### [WHAT THE EXERCISE ASKS]
Write the next part of the passage on Clonlea, the civil parish in County Clare, picking up after its final sentence.

### [PASSAGE PROVIDED]
== Segment start ==

Clonlea or Clonleigh is a civil parish in County Clare, Ireland. The main settlement is the village of Kilkishen. It is part of the Catholic parish of O'Callaghans Mills.

==Location==

Clonlea is in the barony of Tullagh. It is 4.5 mi to the north of Sixmilebridge.
It contains the village of Kilkishen.
The parish is 5.5 mi long and up to 3.25 mi wide, covering an area of 8833 acre, some of which is covered by lakes.
These include Lough Culleaungheeda, Lough Doon, Lough Clonleigh, Clonbrick and Castle-lake.
There is a holy well dedicated to Saint Senán of Iniscathy on the edge of Clonlea lake.
The ruins of the old parish church, and the burial ground, are on the southwest shore of Clonlea lake. The old ruin of Stackpoole overlooks the lakes of Pollagh and Mount Cashel.

The parish covers 5,355 statute acres as applotted under the tithe act, mostly mountain and bog. The parish contains the townlands of Ballyvorgal (Beg), Ballyvorgal (North), Ballyvorgal (South), Belvoir, Belvoir Demesne, Cappalaheen, Clashduff, Cloghoolia, Clonbrick, Clonlea, Cloonloum Beg, Cloonloum More, Coolistoonan, Derrynaveagh, Enagh (East), Enagh (North), Enagh (West), Glenwood, Gortadroma, Gortnacorragh, Gortnaglearagh, Kilkishen Demesne, Killanena, Killeen, Knockatinty, Knockatloe, Knockatooreen, Lakyle, Mountallon, Oatfield and Teeronea.

== Segment end ==

### [LISTED RECORDS]
== Segment start ==

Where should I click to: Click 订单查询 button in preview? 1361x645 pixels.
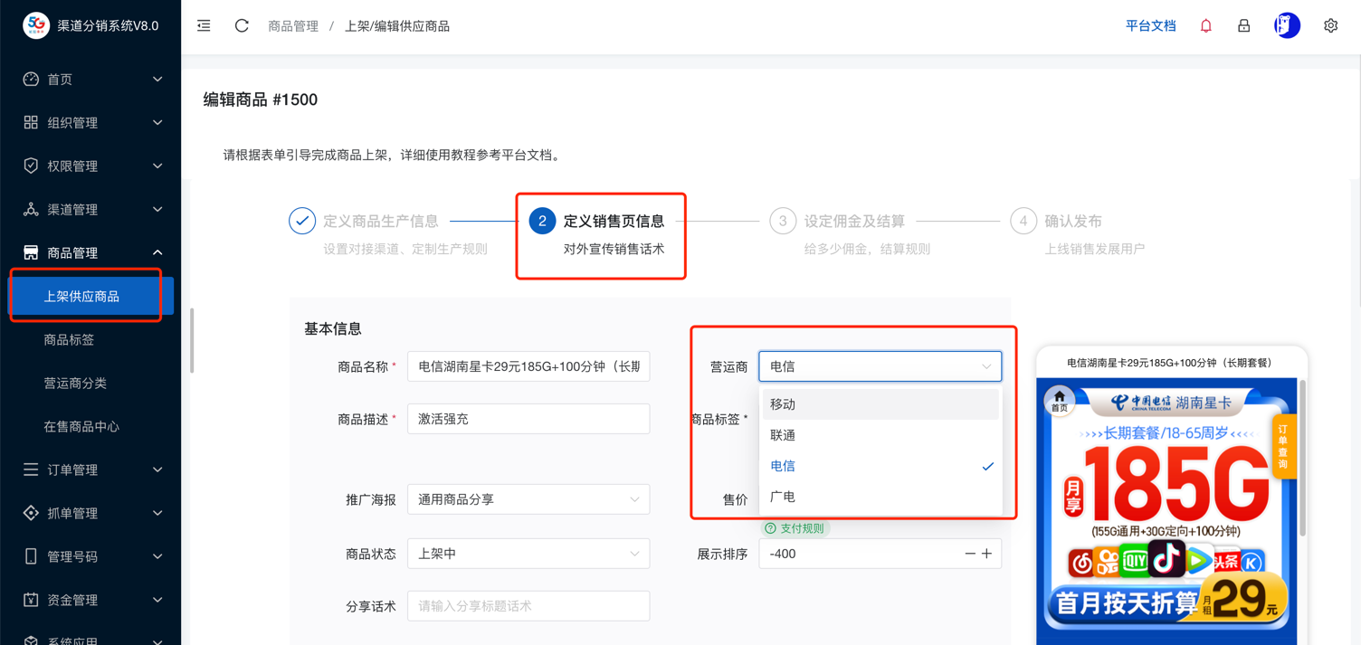(1283, 446)
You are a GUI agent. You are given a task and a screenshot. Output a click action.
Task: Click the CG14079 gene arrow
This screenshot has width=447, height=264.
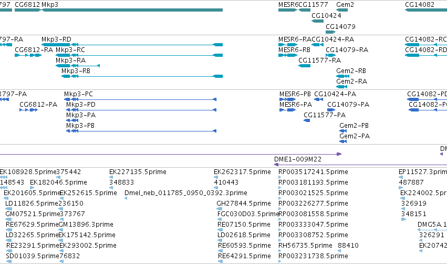click(x=331, y=32)
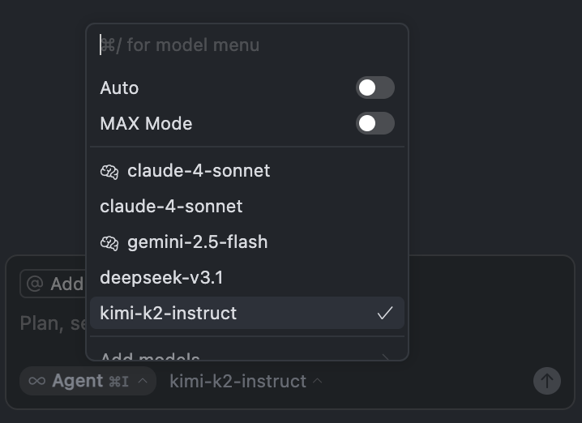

== Segment end ==

### [ANSWER BOX]
==History==

Clonlea, Kilseily and part of O'Brien's Bridge (Trúgh) used to comprise the district of Ui Floinn, the land of the O'Flynns. This sept is little known, but there is a mention in MacGrath's Wars of Thormond of the battle of Magh Duine around 953 in which Lachtna, uncle of Brian Boroimhe, slew three of the O'Flynns.

The old burial ground is said to contain the remains of one John Cusack, of Kilkishin Castle, who is said to have earned the hatred of the people by acting as a discoverer of the estates of the Catholic gentry.

The first church at Kilkishen was probably built very early in the 19th century. It is mentioned in an 1811 report of a dispute that led to violence over who should sit nearest to the altar.

As of 1831 the parish had 3,105 inhabitants. In 1841 there were 3,749 in 579 houses.
In 1834 there were 3,274 Catholics and 60 Protestants.
There were 60 limekilns, used to make lime to fertilize the soil.
The parish was part of the Catholic union of Kilkishen, which also included the parish of Killuran.
Each year two fairs were held at Enagh, and three at Kilkishen.
Major renovation or reconstruction of the church was completed in 1865.
The fair called Enagh O'Floinn was still being held late in the 19th century, although the sept of the O'Flynns had died out more than five hundred years earlier.

Today the civil parish is part of the Catholic parish of O'Callaghans Mills, which also includes the old parish of Killuran. It is served by the church of St Senan's in Kilkishen.

In 2017, a previously unrecorded mass rock and altar stone were discovered by a local teenager on the south west shore of the lake.